Translate this sentence from the ADMB forum post below into Spanish: "I am currently working with 12 simulated years of data and three age classes."

-- start Provided passage --

The setup is this:  I have a relatively simple product-multinomial model
that I can fit well (with simulated data) when all effects are considered
fixed.  The data are age-specific harvest numbers of a fictional animal.  I
am simulating stochasticity in both survival ( logistic transformation of
\beta+e_i, e_i~N(0,tau^2)), and in my vulnerability parameter.  I have a
single vulnerability coefficient c, such that the probability of harvest is
1-exp(-(c+e_i)*f_i), for hunter-effort level f_i in year i.  I am currently
working with 12 simulated years of data and three age classes.  For the
discussion below, I am limiting myself to fitting the single random effect
for survival (rather than both random effects for survival and
vulnerability).  (I am also simulating 4 years of binomial telemetry data to
provide information on the probability of harvest.)

The problem is this:  ADMB seems to have some trouble estimating the single
variance component.  My resulting report either spits out my initial value
(I'm using true simulated values as initial estimates), or ADMB forces the
parameter estimates as close to zero as I will allow it (of course, it's
constrained to be positive).  I have tried many avenues of attack from the
manual and in other examples, and none of them seem to alleviate the
problem.  Having run out of options, I tried replacing the "prior"
distribution portion of the log-likelihood with

totL += (.5)*(-(nyears-1)*log(tau)-.5*norm2(e/tau));

instead of the usual

totL += (-(nyears-1)*log(tau)-.5*norm2(e/tau));

and the variance component estimates are actually OK--they are at least on
the correct order of magnitude, and not precisely equal to my initial
parameter estimate.  I don't really understand why this down-weighting is
successful (or if it is truly successful or I have just gotten lucky
somehow).  I would also really like to avoid this seemingly ad hoc
procedure, since I think ADMB is powerful enough to fit this model without
resorting to such things--it seems to fit more complex models relatively
easily.

For the record, I have tried the transformation procedure of using a
standard N(0,1) density for the random effect, and then scaling up to match
the true N(0,tau^2) distribution, and in this case, this "trick" seems to
hasten ADMBs result of loglikelihood=nan, from which it does not recover.  I
have also tried playing with boundary values on constrained parameters, and
met with no success.

-- end Provided passage --
-- start Data block --

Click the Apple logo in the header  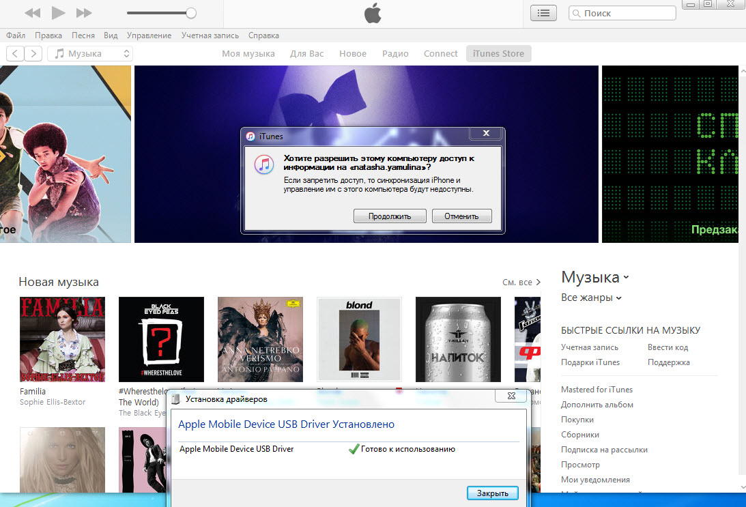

-- end Data block --

_Solution for this task:_ Actualmente estoy trabajando con 12 años de datos simulados y tres clases de edad.